Information given Block Start

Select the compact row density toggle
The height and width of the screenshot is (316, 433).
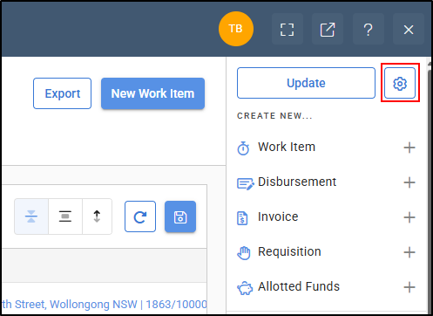(31, 216)
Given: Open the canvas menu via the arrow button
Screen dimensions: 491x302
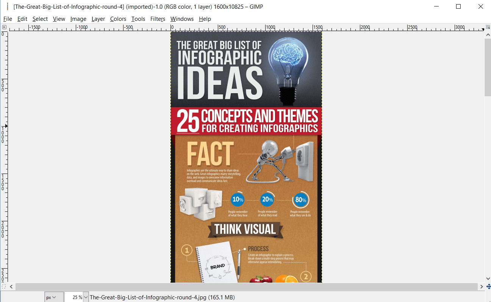Looking at the screenshot, I should (4, 27).
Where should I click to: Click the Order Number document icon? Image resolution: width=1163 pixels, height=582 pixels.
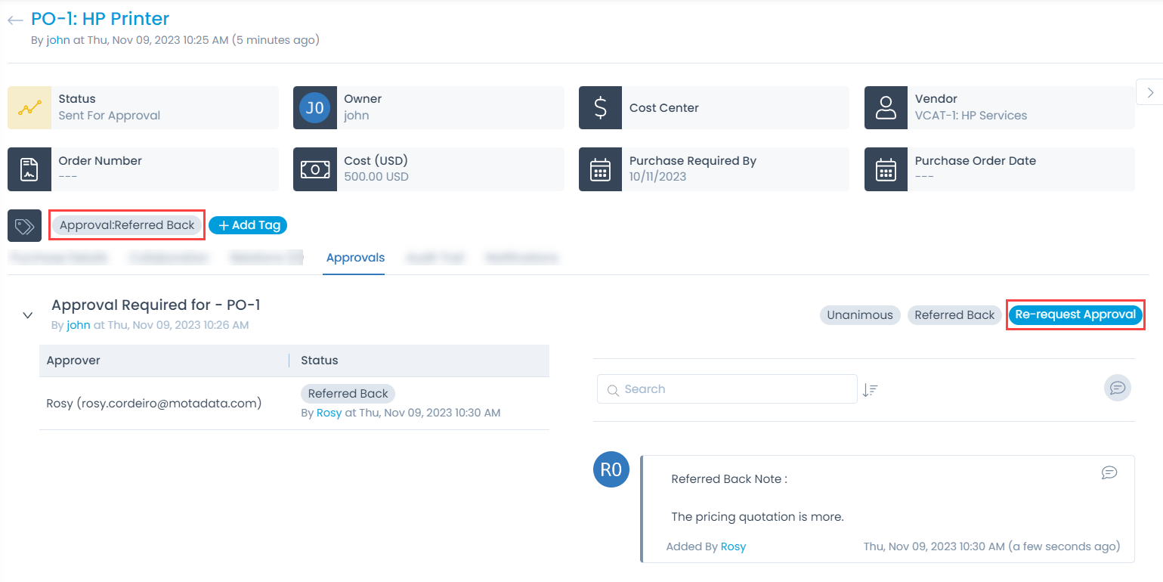(x=29, y=169)
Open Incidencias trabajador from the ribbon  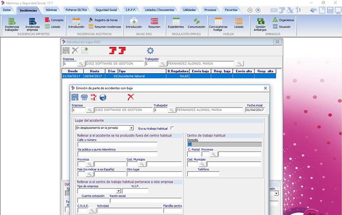[x=12, y=24]
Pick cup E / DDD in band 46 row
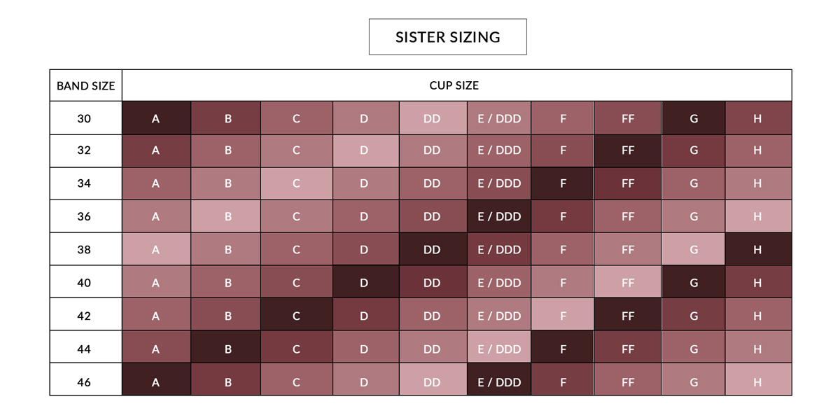The image size is (840, 420). tap(499, 382)
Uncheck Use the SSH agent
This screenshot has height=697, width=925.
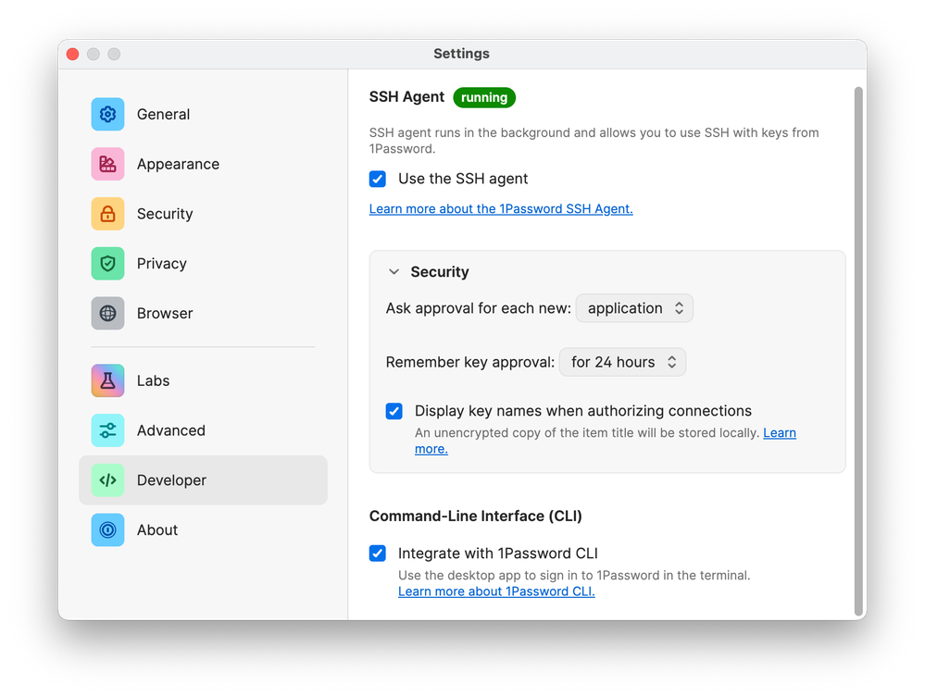pyautogui.click(x=378, y=179)

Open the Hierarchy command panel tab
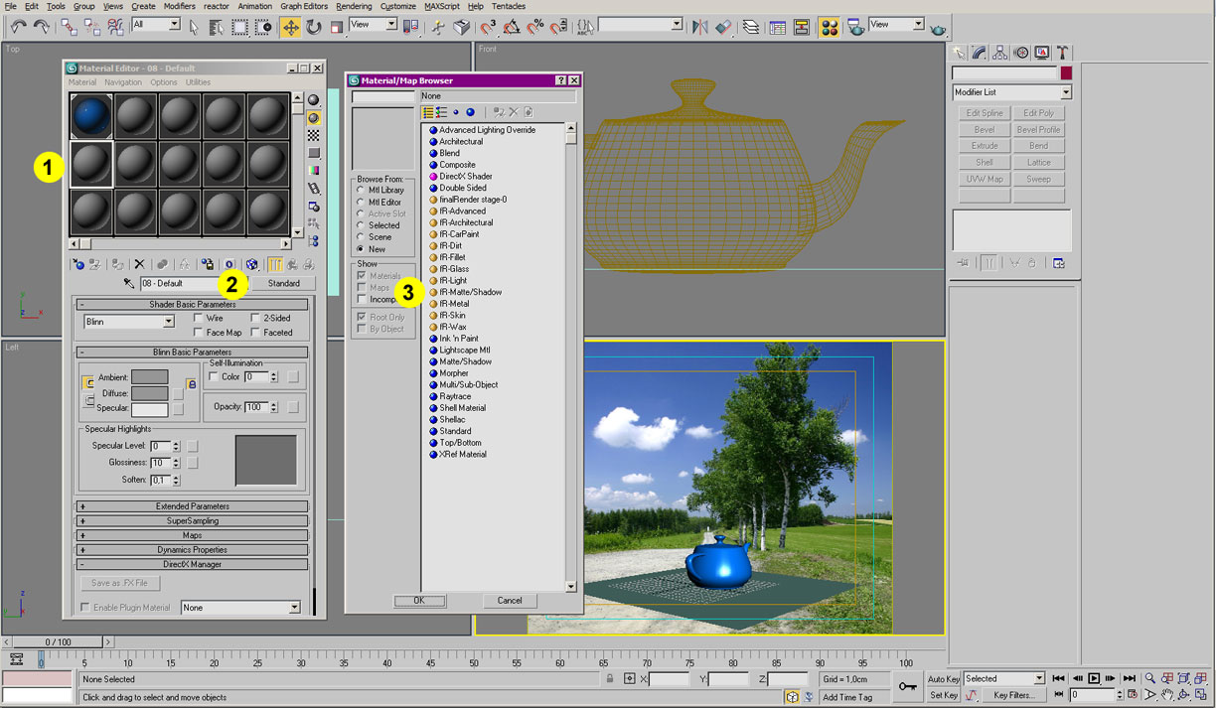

Information given Block End

With the pictures left out, output exactly the lines from the one with "This screenshot has height=697, width=925." through the end of the listing above, both ends included.

- [Response]:
This screenshot has height=697, width=925.
pyautogui.click(x=378, y=179)

Open the Hierarchy command panel tab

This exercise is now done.